◆ SELECTED PASSAGE
Use of an Innovative Mobile Health Intervention to Improve Hypertension Among African-Americans
- Conditions
- High Blood Pressure
- Interventions
- Behavioral: FAITH! App-enhanced Hypertension Intervention
- Registration Number
- NCT04554147
- Lead Sponsor
- Mayo Clinic
- Brief Summary
The project objective is to test the feasibility of delivering health education and self-management support to African-American patients with uncontrolled hypertension (HTN) through a culturally-tailored smartphone application (app)-enhanced intervention within federally qualified health centers.
- Detailed Description
The Fostering African-American Improvement in Total Health (FAITH!) Program at Mayo Clinic, a community-based cardiovascular (CV) health promotion initiative for African-Americans (AAs) will collaborate with the Minnesota Department of Health (MDH) Cardiovascular Health Unit and two federally qualified health centers (FQHCs) (NorthPoint Health \& Wellness Center, Minneapolis, MN; Open Cities Health Center, St. Paul, MN) to integrate an innovative mobile health (mHealth) intervention (FAITH! HTN App) into clinical and community settings with the aim of improving blood pressure (BP) control.

◆ GIVEN INFORMATION
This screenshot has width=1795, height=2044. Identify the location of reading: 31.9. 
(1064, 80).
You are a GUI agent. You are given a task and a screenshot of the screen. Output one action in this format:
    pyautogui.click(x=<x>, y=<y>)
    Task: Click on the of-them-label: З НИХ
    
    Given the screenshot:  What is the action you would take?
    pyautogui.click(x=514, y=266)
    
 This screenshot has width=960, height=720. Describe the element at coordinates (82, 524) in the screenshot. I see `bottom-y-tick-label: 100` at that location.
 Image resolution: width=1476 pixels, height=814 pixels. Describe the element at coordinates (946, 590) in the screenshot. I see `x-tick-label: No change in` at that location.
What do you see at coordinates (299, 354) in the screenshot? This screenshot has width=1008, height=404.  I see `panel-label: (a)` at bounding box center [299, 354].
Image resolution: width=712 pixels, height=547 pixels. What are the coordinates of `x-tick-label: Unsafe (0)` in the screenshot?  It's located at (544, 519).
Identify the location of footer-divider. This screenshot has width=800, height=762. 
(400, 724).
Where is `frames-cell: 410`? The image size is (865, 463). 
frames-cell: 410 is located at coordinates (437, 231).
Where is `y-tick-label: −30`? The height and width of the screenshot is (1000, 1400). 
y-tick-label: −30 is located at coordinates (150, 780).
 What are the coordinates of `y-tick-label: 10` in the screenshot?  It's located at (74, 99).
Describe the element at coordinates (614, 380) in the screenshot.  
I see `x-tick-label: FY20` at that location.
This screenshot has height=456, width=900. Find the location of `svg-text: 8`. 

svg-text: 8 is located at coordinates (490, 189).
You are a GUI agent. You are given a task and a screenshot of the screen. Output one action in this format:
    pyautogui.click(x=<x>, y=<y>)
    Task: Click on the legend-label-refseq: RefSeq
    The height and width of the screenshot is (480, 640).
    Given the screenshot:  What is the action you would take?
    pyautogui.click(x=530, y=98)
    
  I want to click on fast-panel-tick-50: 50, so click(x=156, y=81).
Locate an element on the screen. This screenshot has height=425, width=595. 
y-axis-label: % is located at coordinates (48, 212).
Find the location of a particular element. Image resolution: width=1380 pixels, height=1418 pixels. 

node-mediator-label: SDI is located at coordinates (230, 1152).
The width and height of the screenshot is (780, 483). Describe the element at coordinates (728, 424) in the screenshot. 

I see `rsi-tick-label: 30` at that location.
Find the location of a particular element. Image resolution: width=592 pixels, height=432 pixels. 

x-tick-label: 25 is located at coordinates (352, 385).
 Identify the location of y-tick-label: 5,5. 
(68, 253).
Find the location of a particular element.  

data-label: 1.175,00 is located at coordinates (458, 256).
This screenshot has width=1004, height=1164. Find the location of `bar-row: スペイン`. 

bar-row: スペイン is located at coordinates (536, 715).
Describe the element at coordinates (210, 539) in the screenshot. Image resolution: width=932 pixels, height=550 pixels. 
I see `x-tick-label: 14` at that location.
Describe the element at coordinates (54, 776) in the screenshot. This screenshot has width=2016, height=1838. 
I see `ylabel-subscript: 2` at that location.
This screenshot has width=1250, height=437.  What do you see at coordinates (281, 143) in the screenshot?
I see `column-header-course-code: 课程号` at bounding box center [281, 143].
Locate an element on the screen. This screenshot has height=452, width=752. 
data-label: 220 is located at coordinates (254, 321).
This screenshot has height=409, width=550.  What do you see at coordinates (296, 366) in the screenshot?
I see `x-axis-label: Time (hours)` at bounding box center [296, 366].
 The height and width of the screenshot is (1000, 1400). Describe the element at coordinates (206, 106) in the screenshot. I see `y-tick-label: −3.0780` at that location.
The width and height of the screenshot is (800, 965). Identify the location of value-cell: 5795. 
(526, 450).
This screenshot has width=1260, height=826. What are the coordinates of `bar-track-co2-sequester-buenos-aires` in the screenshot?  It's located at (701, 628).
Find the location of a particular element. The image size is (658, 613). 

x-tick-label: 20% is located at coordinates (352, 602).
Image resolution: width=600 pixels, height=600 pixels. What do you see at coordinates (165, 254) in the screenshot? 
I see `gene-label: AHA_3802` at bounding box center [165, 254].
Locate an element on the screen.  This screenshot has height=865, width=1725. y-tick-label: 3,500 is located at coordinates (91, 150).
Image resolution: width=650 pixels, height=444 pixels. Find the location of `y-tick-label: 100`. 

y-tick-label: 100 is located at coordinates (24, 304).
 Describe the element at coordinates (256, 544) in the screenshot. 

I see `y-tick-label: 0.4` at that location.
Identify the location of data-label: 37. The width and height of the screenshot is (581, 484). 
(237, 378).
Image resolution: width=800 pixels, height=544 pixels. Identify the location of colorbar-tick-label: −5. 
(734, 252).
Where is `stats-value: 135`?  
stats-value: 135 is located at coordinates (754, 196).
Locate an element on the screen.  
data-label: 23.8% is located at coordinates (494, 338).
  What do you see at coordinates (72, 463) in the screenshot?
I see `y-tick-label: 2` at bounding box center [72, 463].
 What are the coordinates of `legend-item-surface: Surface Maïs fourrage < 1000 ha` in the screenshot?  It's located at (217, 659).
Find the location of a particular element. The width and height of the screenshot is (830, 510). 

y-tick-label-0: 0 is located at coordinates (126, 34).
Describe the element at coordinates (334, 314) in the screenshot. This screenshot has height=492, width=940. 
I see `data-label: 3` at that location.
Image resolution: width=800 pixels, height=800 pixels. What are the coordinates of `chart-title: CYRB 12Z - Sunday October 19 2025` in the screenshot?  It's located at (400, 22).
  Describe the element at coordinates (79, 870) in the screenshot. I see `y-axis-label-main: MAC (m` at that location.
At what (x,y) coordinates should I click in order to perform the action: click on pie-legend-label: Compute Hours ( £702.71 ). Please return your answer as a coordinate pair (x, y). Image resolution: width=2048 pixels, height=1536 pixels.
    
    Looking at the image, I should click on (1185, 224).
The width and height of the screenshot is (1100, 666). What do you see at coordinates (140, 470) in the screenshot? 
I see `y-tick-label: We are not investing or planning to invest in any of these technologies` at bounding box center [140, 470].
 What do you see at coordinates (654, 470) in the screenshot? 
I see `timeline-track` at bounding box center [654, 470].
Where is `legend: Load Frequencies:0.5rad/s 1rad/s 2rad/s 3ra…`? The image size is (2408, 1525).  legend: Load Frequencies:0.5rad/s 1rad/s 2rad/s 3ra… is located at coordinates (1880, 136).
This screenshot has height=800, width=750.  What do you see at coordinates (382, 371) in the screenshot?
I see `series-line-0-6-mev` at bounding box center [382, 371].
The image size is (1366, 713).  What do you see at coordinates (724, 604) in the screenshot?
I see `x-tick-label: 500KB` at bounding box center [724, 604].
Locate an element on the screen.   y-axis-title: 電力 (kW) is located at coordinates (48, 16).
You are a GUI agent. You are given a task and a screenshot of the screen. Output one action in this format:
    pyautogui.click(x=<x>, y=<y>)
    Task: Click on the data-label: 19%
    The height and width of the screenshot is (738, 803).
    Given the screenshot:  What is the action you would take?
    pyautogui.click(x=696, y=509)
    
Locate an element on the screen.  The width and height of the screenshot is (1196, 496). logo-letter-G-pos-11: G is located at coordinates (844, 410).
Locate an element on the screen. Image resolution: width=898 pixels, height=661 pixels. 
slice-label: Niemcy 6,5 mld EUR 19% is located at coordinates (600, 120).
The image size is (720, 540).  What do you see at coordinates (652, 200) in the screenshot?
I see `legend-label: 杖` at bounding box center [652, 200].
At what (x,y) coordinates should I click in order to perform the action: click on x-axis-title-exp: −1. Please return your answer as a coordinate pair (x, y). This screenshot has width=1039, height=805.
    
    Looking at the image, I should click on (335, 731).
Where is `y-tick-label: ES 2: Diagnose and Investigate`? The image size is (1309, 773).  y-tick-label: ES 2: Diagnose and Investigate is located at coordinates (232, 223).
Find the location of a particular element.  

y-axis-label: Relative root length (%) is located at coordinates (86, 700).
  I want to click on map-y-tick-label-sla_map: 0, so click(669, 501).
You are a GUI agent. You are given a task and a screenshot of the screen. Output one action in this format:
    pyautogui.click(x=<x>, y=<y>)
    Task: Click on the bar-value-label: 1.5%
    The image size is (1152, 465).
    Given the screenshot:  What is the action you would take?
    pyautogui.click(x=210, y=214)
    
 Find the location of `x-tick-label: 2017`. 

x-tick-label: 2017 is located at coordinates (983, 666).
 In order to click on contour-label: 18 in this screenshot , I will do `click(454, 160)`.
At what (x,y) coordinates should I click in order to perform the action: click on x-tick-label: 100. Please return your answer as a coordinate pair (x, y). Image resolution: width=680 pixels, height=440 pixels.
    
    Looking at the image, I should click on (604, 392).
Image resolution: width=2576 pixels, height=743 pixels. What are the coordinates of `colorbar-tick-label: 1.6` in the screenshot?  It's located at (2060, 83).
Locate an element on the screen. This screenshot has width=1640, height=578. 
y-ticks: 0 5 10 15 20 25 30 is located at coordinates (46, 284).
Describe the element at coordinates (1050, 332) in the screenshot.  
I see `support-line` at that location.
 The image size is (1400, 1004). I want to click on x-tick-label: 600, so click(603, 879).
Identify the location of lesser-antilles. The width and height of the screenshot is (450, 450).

◆ TASK TO COMPLETE
For each statement below, decide whether it agrees with the hypertension study listing. Answer yes or no, and quote the listing's deciding words exactly. (a) The lead sponsor of the study is the Minnesota Department of Health. (b) The intervention is delivered through a smartphone app. (c) Three federally qualified health centers take part in the program.

◆ TASK ANSWER
(a) No: "Lead Sponsor" is given as "Mayo Clinic".
(b) Yes: "a culturally-tailored smartphone application (app)-enhanced intervention"
(c) No: "two federally qualified health centers (FQHCs)"